Being able to make a reservation for a car you want the day it goes live can be a satisfying thing. I can only imagine the anticipation of knowing your car is being built and it’s coming, only to have it all thrown off a reseller. That’s what’s happening to some GMC Hummer EV reservation holders, who are hit with markups when their trucks arrive at dealerships.
I was able to talk to a reservation holder that this happened to, who also happened to be here in Southern California. This man (who I will refer to as SP to protect his identity) reserved his Edition 1 Hummer within minutes of bookings going live.
After waiting for over a year, his Hummer finally arrived Penske Buick GMC in Cerritos, California. He went in to pick up his new ride on March 17th. The worst part about this is that he had no idea what he was getting into.
I was called and informed that the truck had come in. I came to the dealer, the salesman was great. My wife and I test drove the truck. When we sat down to do the paperwork, the manager put up the marker.
Beats a reservation holder with the mark after the test drive is lame as hell. I know it must sting. It gets interesting when the SP claims the seller had no idea this was going to happen, although I don’t see how he could not have known.
The seller says he wasn’t aware they were going to do that. The dealer never said there would be a markup until that moment.
And they never will. It’s part of the game. Had they informed him of the marking in advance, he would not have come down. At this point, the dealer gives SP the “take it or leave it” option: pay the markup or leave the truck.
The SP contacted the GMC concierge to see if there was anything they could do, but he said they were no help. All they did was take his information and create a case.
When something like this happens, it really highlights how flawed the booking system is. A reservation holder cannot exchange their reservation to another dealer when the vehicle arrives. And if the original buyer doesn’t accept the tag when the vehicle is eventually delivered, it simply goes to the next reservation holder in line for that dealer.
As convoluted as it sounds, it comes down to one thing… and it will benefit the dealer no matter how this scenario plays out:
The problem I see is that the dealer will keep trying to get the extra $50k out of all the edition 1 reservation holders they have lined up, and most likely every one will reject it, and the dealer will end up with the unit and put it on the market for $50,000+ over MSRP for anyone to buy.
And unfortunately, someone will pay for it.
It happens more and more buyers
This buyer is not the only one this is happening to. The forum are full of posts by people complaining about markups. Another local buyer was hit with a $100,000 markup South Bay Buick GMC in Torrance, California. But after the buyer mentioned GM recently told dealers to not mark these vehicles, the dealer changed their tune but not much:
After I told him about the GM warranty and all those public posts about not allowing dealers to mark up here we are…calls me back in 5 minutes and goes oops it’s 50k. 100k if you don’t have a reservation and $50k if you do. These guys are a joke.

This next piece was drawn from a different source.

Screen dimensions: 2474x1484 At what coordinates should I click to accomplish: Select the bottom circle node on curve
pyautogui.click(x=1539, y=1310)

Another buyer, who posted his ordeal on Facebook, apparently had his Hummer EV held hostage by the dealership. They never told him the markup with the manager calling him saying he still doesn’t know but he thinks it’s “worth $200-$300k.”

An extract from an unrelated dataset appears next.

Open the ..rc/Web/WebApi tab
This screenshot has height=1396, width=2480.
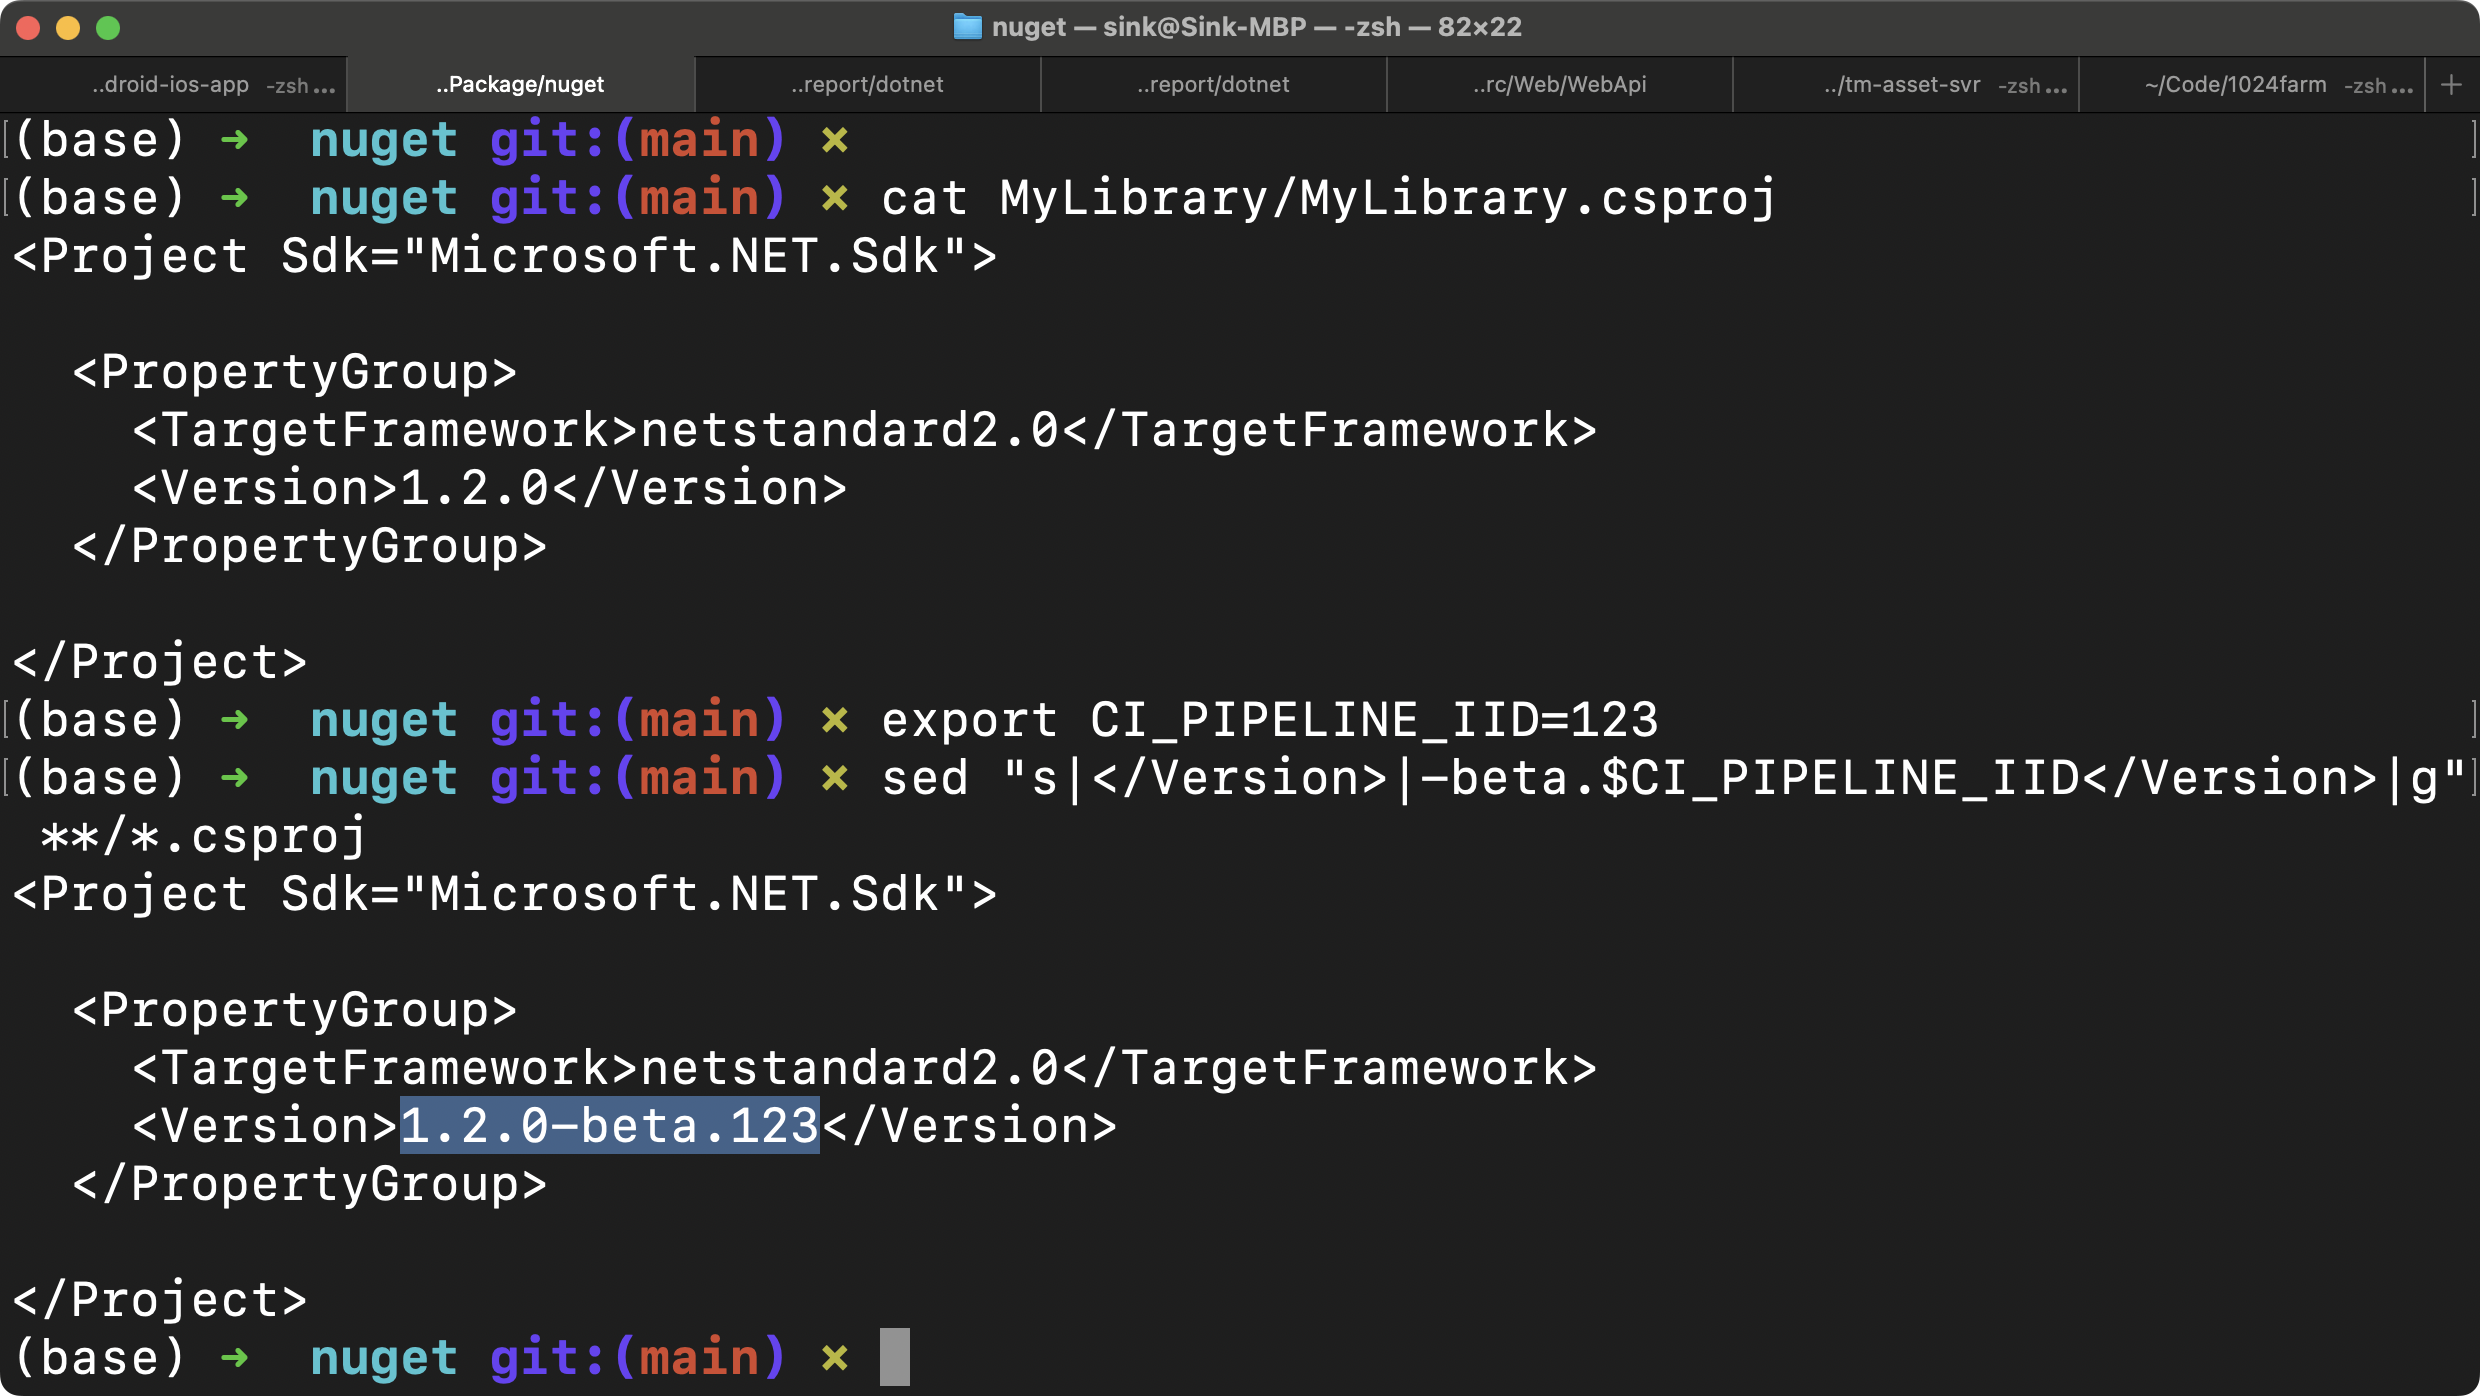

Ultimately though, it comes down to getting a signed purchase agreement from the dealer, something I pointed out to the SP that he should have gotten. He agrees that it is good advice. But he says he thought he’d be OK “because of all the press I’m reading about GM warning dealers not to label.”
Waiting a year for something you reserved already sucks. Not being able to get that vehicle because the dealer selfishly added a markup is even worse. It just further proves it if you are one of those willing to reserve a vehicle, get a signed purchase agreement before the vehicle arrives at the dealer. If the dealer refuses to sign it, you know it’s not a place you want to do business with.